A disrespecting government

It is clear that the current state of affairs with regard to criminal legislation has to come to an end. With several poorly drafted populist criminal bills challenging both the Dutch Rule of Law and constitutional rights waiting to be debated in the Senate, several Senators and former members of the Council have publicly expressed their concerns. By systematically neglecting the advice of the Council and by continuously producing new legislative proposals that tie in with popular sentiments and subjective perceptions, the actions of the current government not only demonstrate a populist bravura and great disrespect towards the country’s highest advisory body, in a way, it is also a token of disrespect towards the Dutch citizens. Instead of investing time and resources into qualitative well-wrought legislation that can actually bring about changes while respecting the Rule of Law, Dutch tax money is being spent on enforcing symbolic legislation and maintaining a false sense of security.


Dutch Student

This is definitely an article based on very leftist, I almost want to say naive and soft, ideology. I am glad that the government and society in general doesn't take this view seriously and into account for it will give terrorists a larger playground and ultimately put society into grave danger. Thank you very much.

Maartje van der Woude

Thank you both for commenting on the blog. Since it is obviously difficult to give a nuanced perspective on a complicated matter in 500 words, I am glad to clarify some aspects of our opinion in this comment.
Populism is difficult to define and there is no all-encompassing definition. So it is important to establish the meaning of populism within the context of my own research. A definition of populism is the development of a political discourse that ties in closely with the sentiments and concerns of the general mass, not only in terms of the topics that are dominating the discourse but also by framing sometimes difficult discussions in rather straight-forward terms and one-liners that supposedly best express ‘the voice of the people’. In itself, I feel that a populist political discourse is not a bad development per se: we do live – luckily (!!) – in a democracy, so the voice of ‘the people’ matters a lot. What does worry me, and the outcomes of the RTL-news research do match the results of my dissertation research and our current research into the drafting of new criminal legislation.

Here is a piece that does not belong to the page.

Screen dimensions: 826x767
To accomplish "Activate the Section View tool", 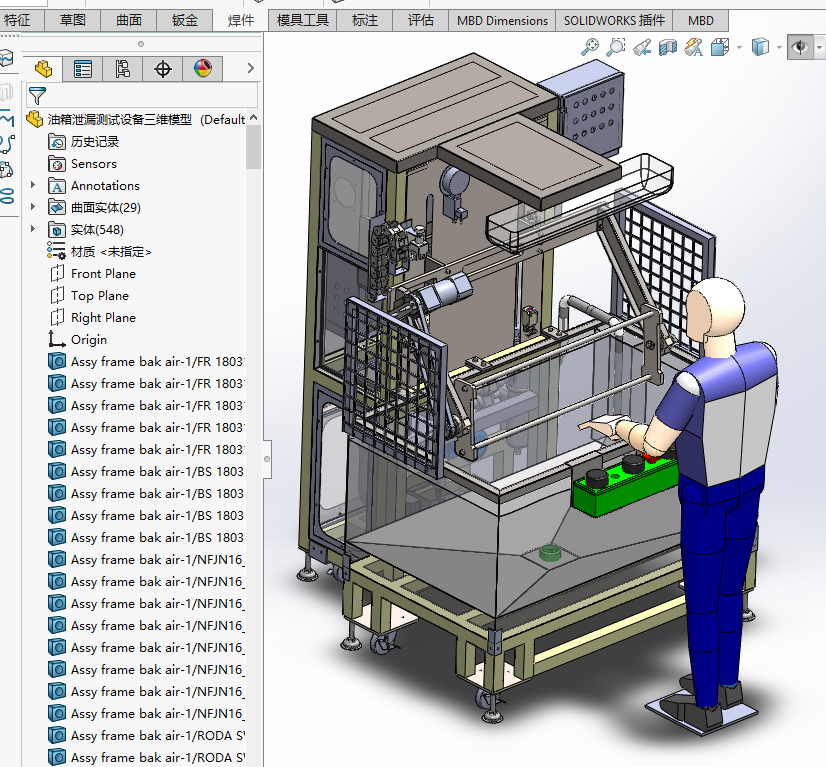I will click(x=668, y=47).
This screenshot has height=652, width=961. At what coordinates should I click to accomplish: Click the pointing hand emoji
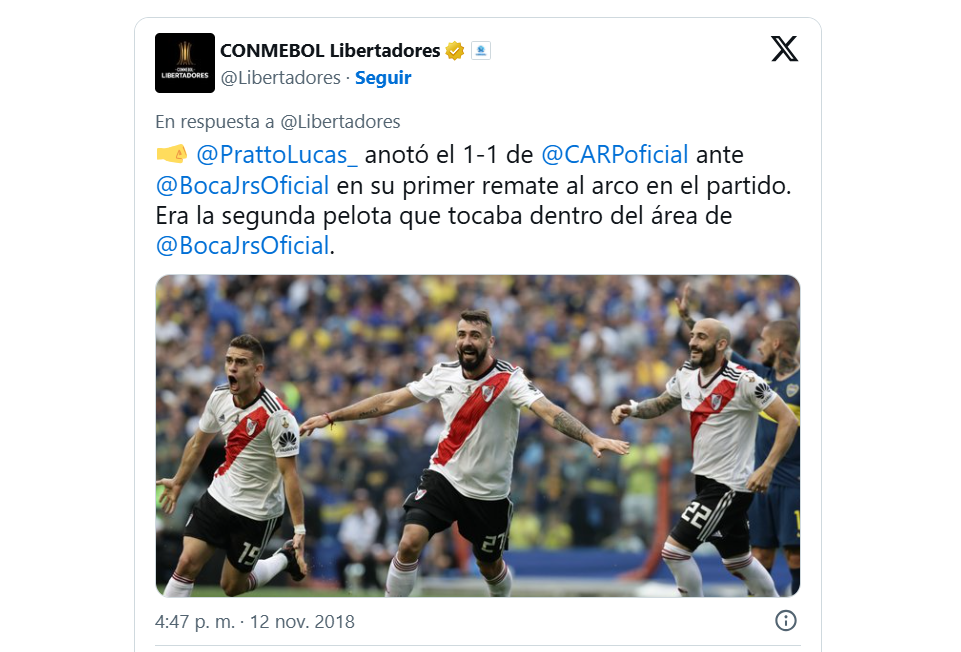click(172, 154)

Populism does become a concern when it seems to ‘out voice’ the other part of the democracy that the Netherlands is: a democratic constitutional state. This means that the values and instruments of the democracy should always be combined with the values and instruments of the law, binding the government to the law as well. In other words, whereas it is important and necessary for politicians to listen to and act upon the general concerns and fears, it is equally important that while acting upon these concerns and fears by means of new legislation (e.g. criminalizing certain behavior, creating new police powers etc.) the government assures that these new measures are indeed the best solution for these concerns and fears by thoroughly thinking through their potential effectiveness, their legitimacy and their necessity.

We are of the opinion that under the current Rutte-cabinet, but also under previous cabinets, some of the Criminal Bills seem to be largely driven by general sentiments of uneasiness and concern and not by the values of the (criminal or human rights) law nor by empirical evidence that the proposed measures will – or even can – contribute to a safer society, whereas safety IS often used as an important argument for its necessity.